Read the interview on the Huffington Post.
TBD: David was coming of age in that strange period between the ‘60s and the ‘70s, when America went from being obsessed with flower power and the Grateful Dead to disco and cocaine. What draws you to this strange crossroads in American history?
CL: Oh, I was coming of age then, too. I wanted to go out to San Francisco and wear flowers in my hair and “meet some gentle people” but I was too young. So I hung out at the Love-Ins in Boston with my older sister. There was such profound hope in the ‘60s, a sense that we really could change the world for the better. And then the ‘70s hit. And Nixon invaded Cambodia. And Kent State happened. And the Mansons. What happens when dreams turn into a reality you didn’t expect? Can you still find meaning in your life? That’s what really interested me.
TBD: We work with so many writers who have a bizarre conception of what it is to be a writer: you’re suddenly filled with inspiration, you dash off your opus, and then you sit in your cabin by the lake while the royalty checks roll in. Of course, anyone who’s written a book knows it’s mostly sitting by yourself in a room, slogging away and trying to chisel out a work of art and commerce from a lump of clay you have to create with your imagination. As authors who’ve been writing for decades, we have to ask, why the heckfire do you do it?

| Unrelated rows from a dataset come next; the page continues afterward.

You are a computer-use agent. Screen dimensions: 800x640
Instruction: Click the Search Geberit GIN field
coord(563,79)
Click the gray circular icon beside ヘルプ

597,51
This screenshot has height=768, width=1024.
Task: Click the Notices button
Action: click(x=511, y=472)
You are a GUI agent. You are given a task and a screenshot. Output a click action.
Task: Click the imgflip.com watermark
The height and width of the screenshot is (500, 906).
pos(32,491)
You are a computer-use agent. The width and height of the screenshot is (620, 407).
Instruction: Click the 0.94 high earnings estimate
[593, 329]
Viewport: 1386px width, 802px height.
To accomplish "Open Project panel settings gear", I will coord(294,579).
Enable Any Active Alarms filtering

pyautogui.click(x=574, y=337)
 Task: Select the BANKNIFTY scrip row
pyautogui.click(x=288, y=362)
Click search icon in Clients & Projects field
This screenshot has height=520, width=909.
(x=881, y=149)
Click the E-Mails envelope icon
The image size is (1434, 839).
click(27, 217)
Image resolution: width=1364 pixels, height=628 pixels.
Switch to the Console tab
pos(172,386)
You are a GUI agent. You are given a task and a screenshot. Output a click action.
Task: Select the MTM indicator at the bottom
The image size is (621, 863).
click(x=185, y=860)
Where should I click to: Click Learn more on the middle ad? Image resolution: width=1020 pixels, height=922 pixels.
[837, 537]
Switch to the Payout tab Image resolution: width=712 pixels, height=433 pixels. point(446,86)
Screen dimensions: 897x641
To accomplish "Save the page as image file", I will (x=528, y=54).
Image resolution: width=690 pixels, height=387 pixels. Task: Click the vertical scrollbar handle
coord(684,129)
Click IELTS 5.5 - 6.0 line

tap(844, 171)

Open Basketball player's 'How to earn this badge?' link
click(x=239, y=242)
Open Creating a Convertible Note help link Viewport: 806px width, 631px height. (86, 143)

CL: I firmly believe if I didn’t do it, I would be insane. And also because I love the whole sensation of being in another world, of creating characters. Maybe I am a bit of a masochist, but I love the hard, hard work.
CL: I’m writing the first chapter of my new book, and I’m too superstitious to say anything about it. I’m reading Shelter in Place by Alexander Maksik, which is fabulous, and I have this book Idaho by Emily Ruskovich.
TBD: We hate to have to ask you this, but we do. What advice do you have for writers?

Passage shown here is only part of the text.